- _Your instructions_:
Reproduce this listing from its first line through the line with "Open the settings gear on right edge", inclusive, leaving out all that follows.

- _The records_:
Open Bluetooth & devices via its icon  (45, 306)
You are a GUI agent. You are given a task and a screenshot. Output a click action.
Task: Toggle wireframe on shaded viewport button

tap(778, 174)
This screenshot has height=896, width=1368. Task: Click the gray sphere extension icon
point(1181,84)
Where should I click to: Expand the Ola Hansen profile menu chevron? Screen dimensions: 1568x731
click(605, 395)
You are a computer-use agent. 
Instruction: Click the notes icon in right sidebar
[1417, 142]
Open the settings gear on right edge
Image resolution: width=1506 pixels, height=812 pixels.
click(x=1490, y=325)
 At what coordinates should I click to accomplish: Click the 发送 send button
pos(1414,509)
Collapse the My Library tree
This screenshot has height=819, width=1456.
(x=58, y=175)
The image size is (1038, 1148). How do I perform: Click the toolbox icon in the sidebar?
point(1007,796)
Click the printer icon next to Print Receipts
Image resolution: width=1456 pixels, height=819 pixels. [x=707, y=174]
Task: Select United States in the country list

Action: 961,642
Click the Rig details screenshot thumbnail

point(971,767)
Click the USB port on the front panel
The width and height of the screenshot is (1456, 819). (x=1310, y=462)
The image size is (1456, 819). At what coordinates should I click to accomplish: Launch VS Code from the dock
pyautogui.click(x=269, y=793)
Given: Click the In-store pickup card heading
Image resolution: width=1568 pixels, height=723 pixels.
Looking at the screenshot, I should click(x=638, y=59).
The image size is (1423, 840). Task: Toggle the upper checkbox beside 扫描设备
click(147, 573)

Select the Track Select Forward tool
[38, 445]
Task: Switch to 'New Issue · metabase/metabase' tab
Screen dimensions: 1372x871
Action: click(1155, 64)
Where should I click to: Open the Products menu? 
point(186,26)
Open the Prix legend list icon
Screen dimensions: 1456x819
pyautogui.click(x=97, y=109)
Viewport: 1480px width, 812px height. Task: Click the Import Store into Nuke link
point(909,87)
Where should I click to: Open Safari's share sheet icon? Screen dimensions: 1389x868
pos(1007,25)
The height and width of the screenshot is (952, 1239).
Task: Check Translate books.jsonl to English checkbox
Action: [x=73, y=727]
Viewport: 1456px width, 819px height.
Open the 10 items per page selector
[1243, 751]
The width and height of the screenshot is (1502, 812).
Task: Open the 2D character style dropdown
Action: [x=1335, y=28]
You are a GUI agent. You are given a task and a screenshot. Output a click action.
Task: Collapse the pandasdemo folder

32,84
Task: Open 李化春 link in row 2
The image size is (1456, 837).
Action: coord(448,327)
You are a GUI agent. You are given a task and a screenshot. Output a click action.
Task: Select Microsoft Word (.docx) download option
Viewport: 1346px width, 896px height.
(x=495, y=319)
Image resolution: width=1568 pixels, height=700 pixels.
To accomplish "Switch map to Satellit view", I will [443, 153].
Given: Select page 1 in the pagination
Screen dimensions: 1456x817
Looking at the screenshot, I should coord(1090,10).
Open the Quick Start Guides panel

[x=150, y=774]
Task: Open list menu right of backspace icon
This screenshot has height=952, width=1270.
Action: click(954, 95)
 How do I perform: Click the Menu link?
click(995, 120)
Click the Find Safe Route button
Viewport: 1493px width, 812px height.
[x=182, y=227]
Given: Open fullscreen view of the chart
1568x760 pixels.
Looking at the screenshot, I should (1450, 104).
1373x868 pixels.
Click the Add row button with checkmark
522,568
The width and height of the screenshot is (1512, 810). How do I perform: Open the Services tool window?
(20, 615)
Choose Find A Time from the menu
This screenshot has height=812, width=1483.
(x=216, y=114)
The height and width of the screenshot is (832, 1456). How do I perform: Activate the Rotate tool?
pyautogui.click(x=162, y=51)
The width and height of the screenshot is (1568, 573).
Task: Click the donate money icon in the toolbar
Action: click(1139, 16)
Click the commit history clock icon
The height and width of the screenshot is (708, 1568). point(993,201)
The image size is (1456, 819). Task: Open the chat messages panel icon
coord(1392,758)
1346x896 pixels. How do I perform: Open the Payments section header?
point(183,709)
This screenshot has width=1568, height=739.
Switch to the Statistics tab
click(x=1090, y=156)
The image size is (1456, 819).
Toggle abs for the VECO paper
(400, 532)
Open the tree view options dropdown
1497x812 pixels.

- _Solved exercise_:
Open Bluetooth & devices via its icon  (45, 306)
You are a GUI agent. You are given a task and a screenshot. Output a click action.
Task: Toggle wireframe on shaded viewport button

tap(778, 174)
This screenshot has height=896, width=1368. Task: Click the gray sphere extension icon
point(1181,84)
Where should I click to: Expand the Ola Hansen profile menu chevron? Screen dimensions: 1568x731
click(605, 395)
You are a computer-use agent. 
Instruction: Click the notes icon in right sidebar
[1417, 142]
Open the settings gear on right edge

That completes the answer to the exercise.